A new report from Reuters said that Hyundai Motor Group will stop the development of new internal combustion engines in order to free up resources to invest in electric vehicles (EVs).
Two persons close to Hyundai Motor have talked to Reuters and said that this movement will suppose a cut of a 50% of the models powered by an internal combustion engine, one of the people said, adding the strategy was approved by top management back in March.
“It is an important business move, which first and foremost allows the release of R&D resources to focus on the rest: electric motors, batteries, fuel cells,” the person said, without giving a timeframe for the plan.
While Hyundai did not specifically address a Reuters query on its plans for combustion engine models, it said in an email on Thursday that it was accelerating adoption of eco-friendly vehicles such as hydrogen fuel cell vehicles and battery EVs.
Hyundai added it will try to improve the efficiency of its internal combustion engine vehicle line-up in emerging markets (China, Russia, India and Brasil).
The automaker added that it aims to gradually expand battery EV offerings in key markets such as the United States, Europe and China with a goal for full electrification by 2040.
Hyundai Motor Group, which include Hyundai Motor Co itself, Kia Corporation and Genesis, aims to sell about one million EVs per year by 2025 to achieve a 10% share of the global EV market.
Facing tightening CO2 emission targets in Europe and China, all major automakers are accelerating their shift to EVs. The huge cost of developing electric motors and increasing the driving range of car batteries has already led some to say their days of investing in conventional engines are over.
“Hyundai has stopped developing new powertrains for internal combustion engine cars,” one of the people said.

****

Problem details:
Write out the Hyundai article word for word from "Hyundai Motor Group, which" to "global EV market.". Work only from the Hyundai article and no outside knowledge.

Given records:
****

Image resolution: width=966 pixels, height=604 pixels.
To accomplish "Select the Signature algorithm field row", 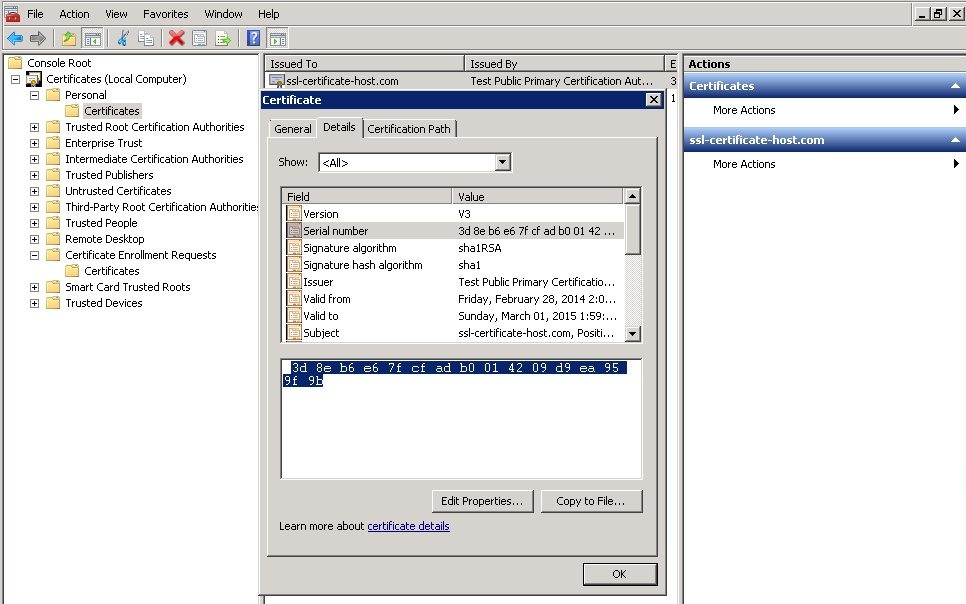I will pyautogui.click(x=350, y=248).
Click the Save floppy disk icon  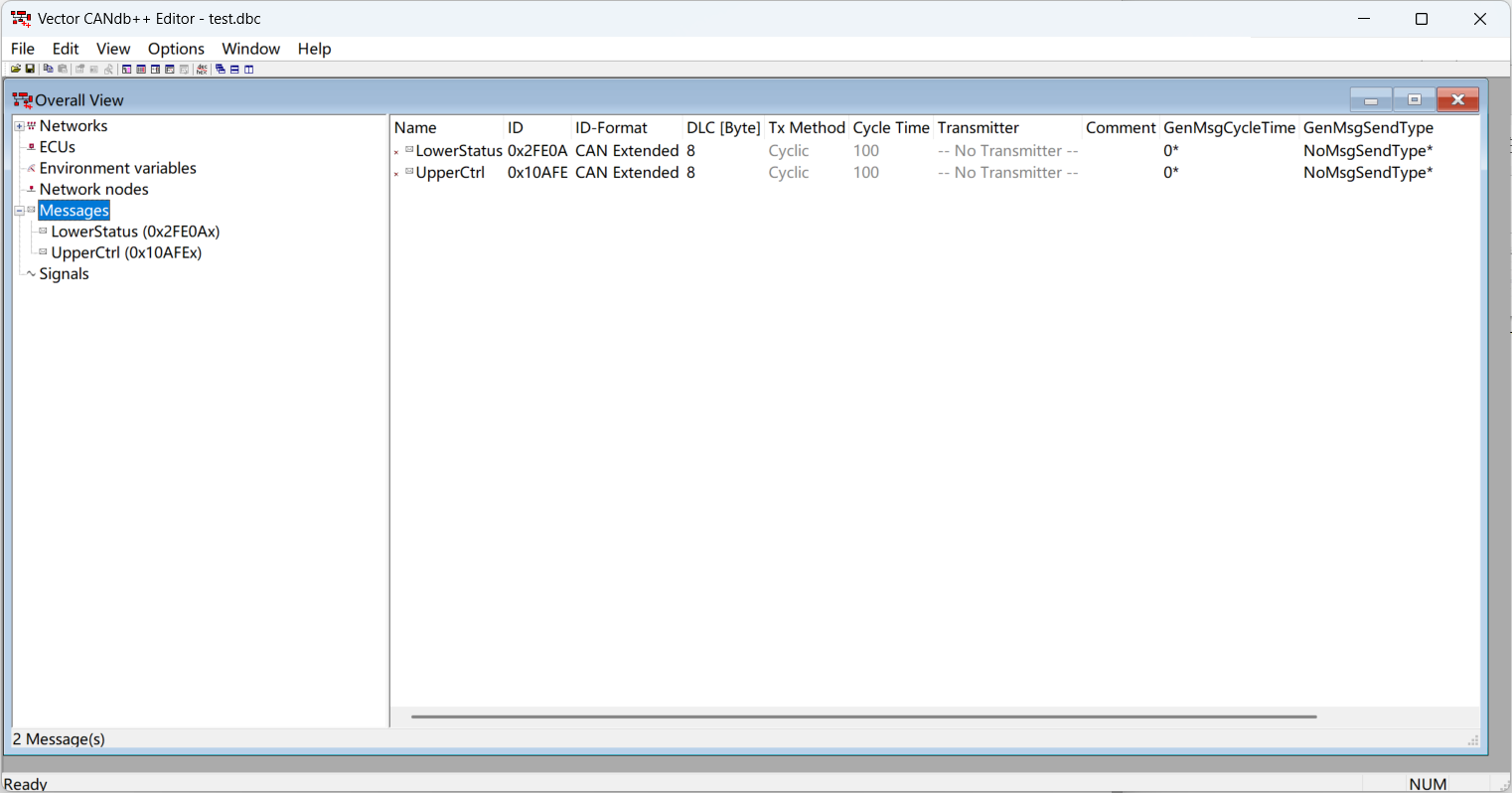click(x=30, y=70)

****

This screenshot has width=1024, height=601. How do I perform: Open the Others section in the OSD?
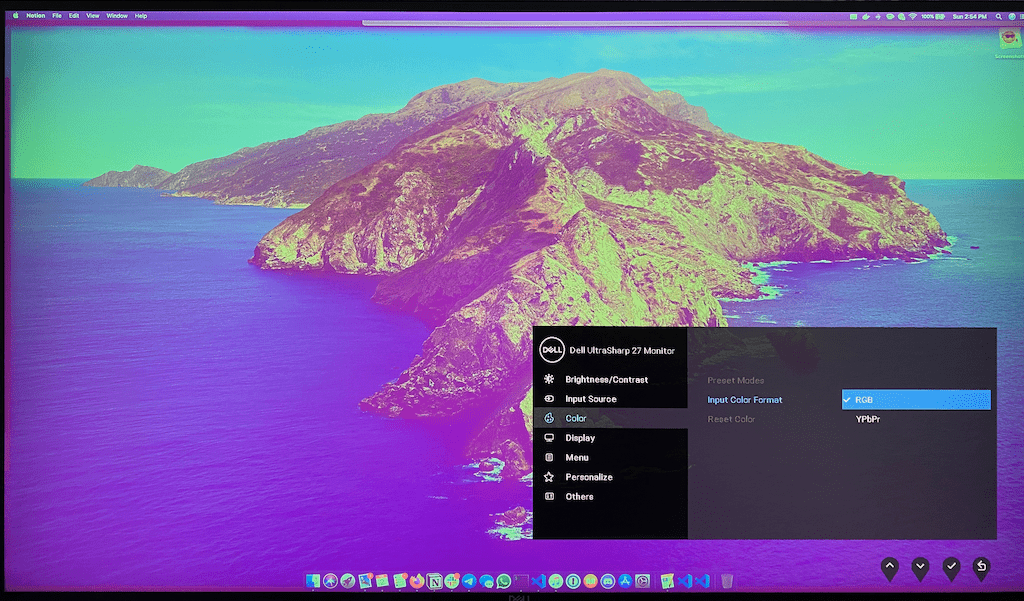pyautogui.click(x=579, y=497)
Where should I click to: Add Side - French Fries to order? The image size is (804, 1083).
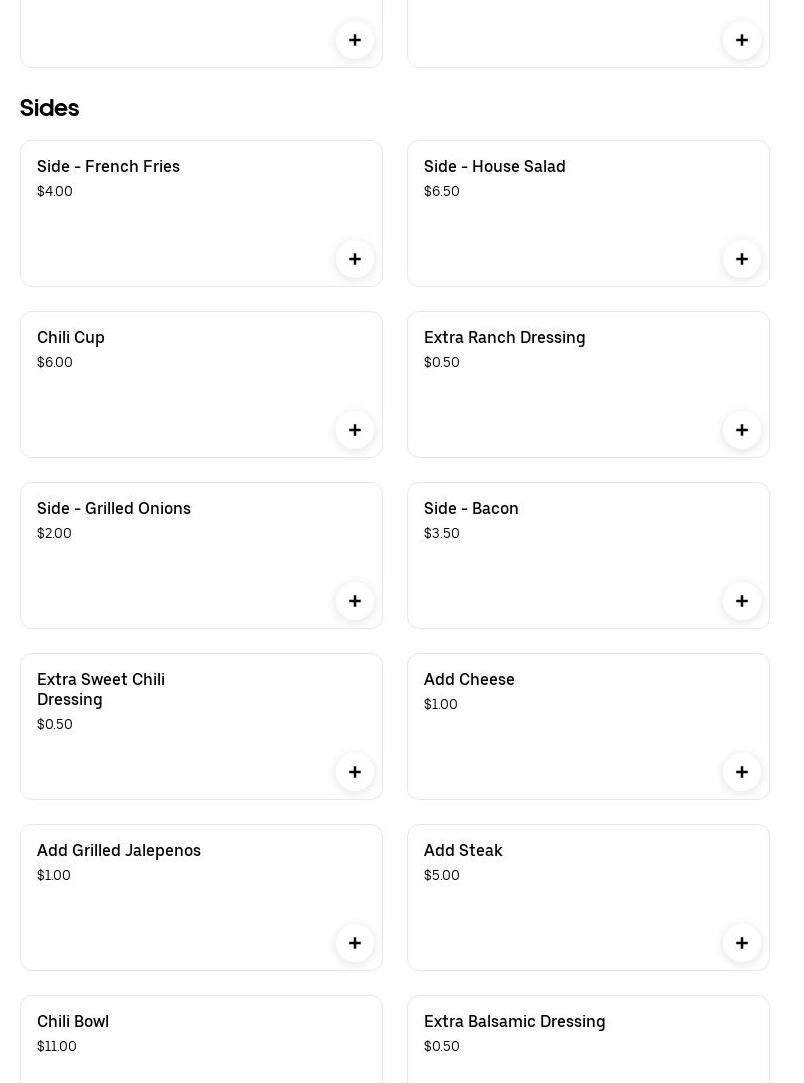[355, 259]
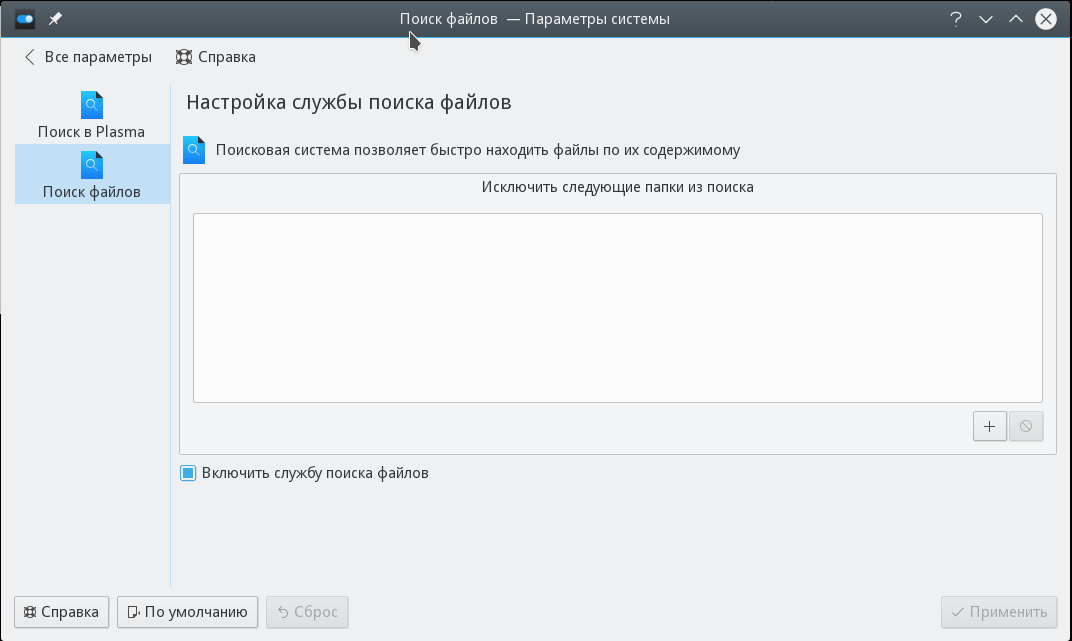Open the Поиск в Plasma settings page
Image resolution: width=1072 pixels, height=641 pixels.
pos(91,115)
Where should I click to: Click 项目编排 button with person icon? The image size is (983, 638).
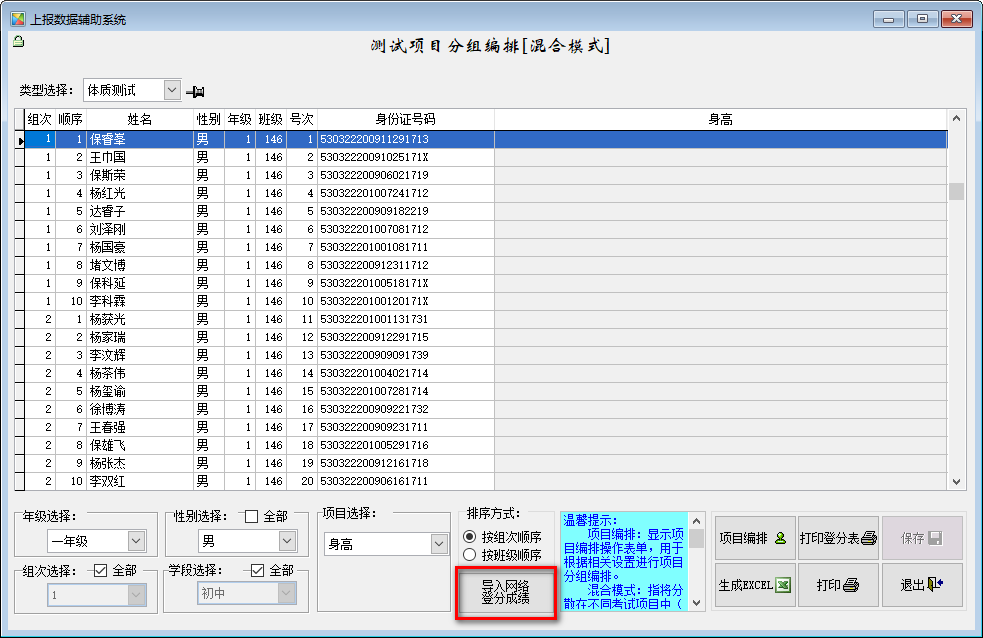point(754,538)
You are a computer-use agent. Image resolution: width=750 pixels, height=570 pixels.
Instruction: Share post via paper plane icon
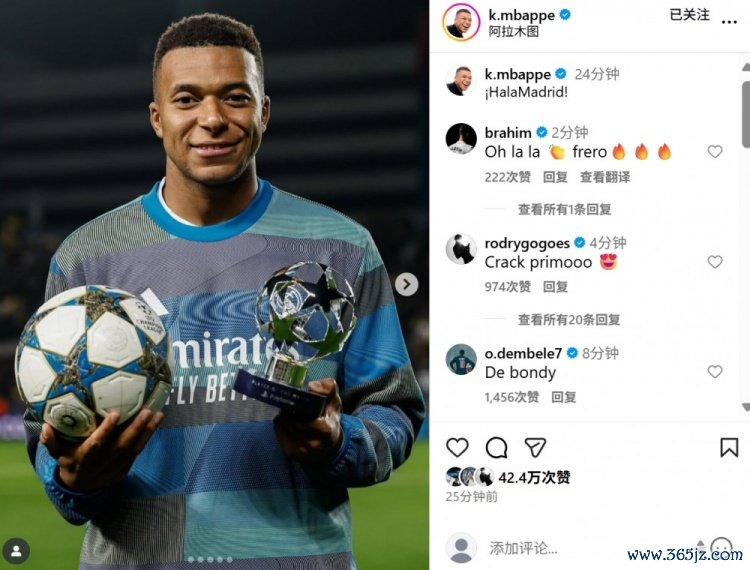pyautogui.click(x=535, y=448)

****

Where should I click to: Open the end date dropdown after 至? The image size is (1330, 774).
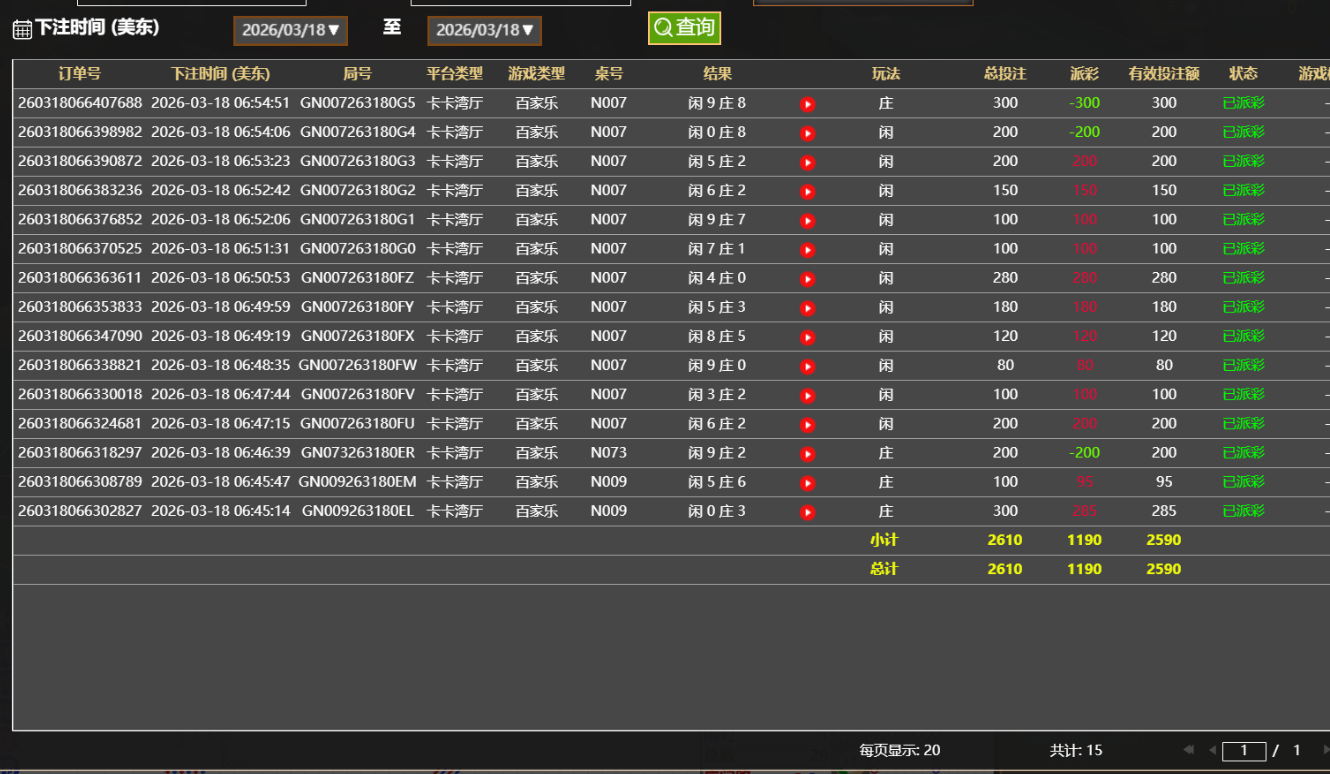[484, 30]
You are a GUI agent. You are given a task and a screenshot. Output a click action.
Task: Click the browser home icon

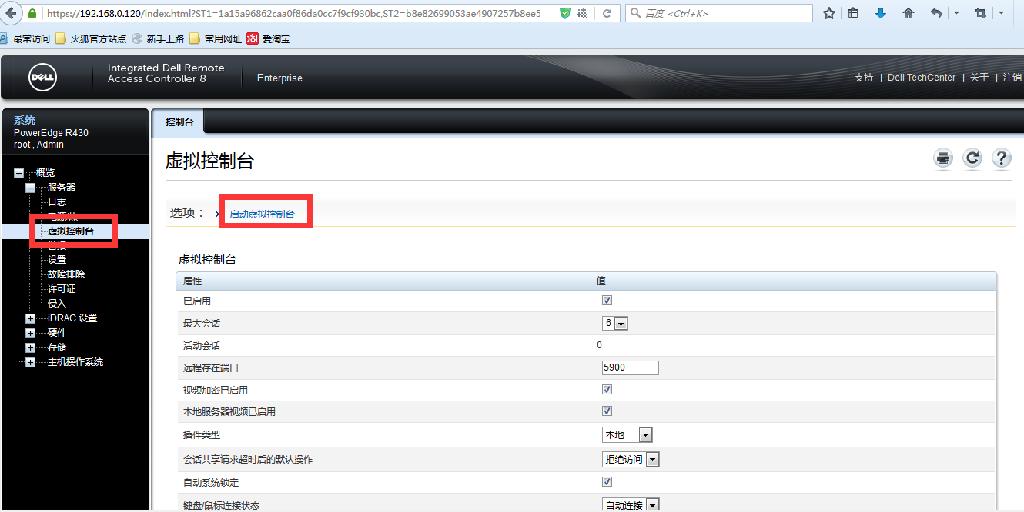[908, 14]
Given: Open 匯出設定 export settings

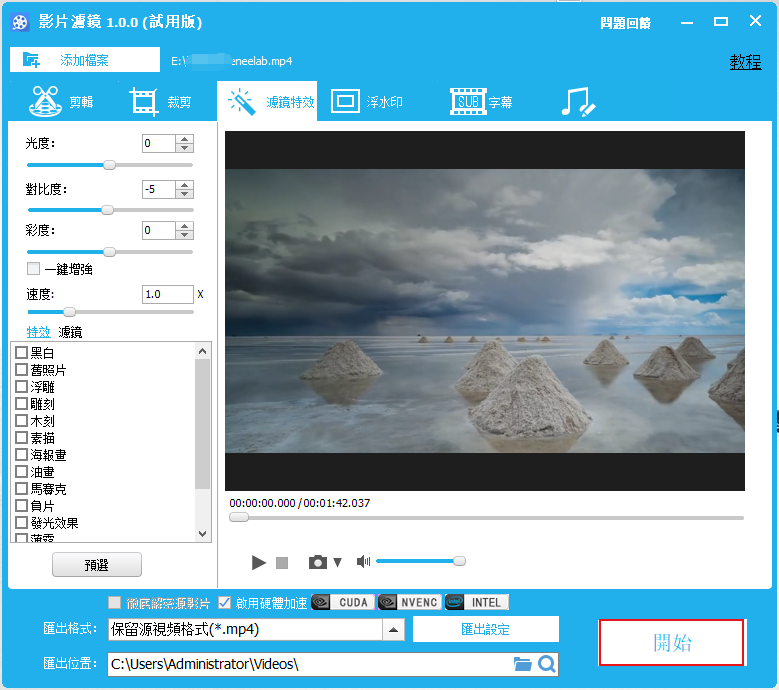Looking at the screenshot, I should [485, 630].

****

Answer for this exercise:
Hyundai Motor Group, which include Hyundai Motor Co itself, Kia Corporation and Genesis, aims to sell about one million EVs per year by 2025 to achieve a 10% share of the global EV market.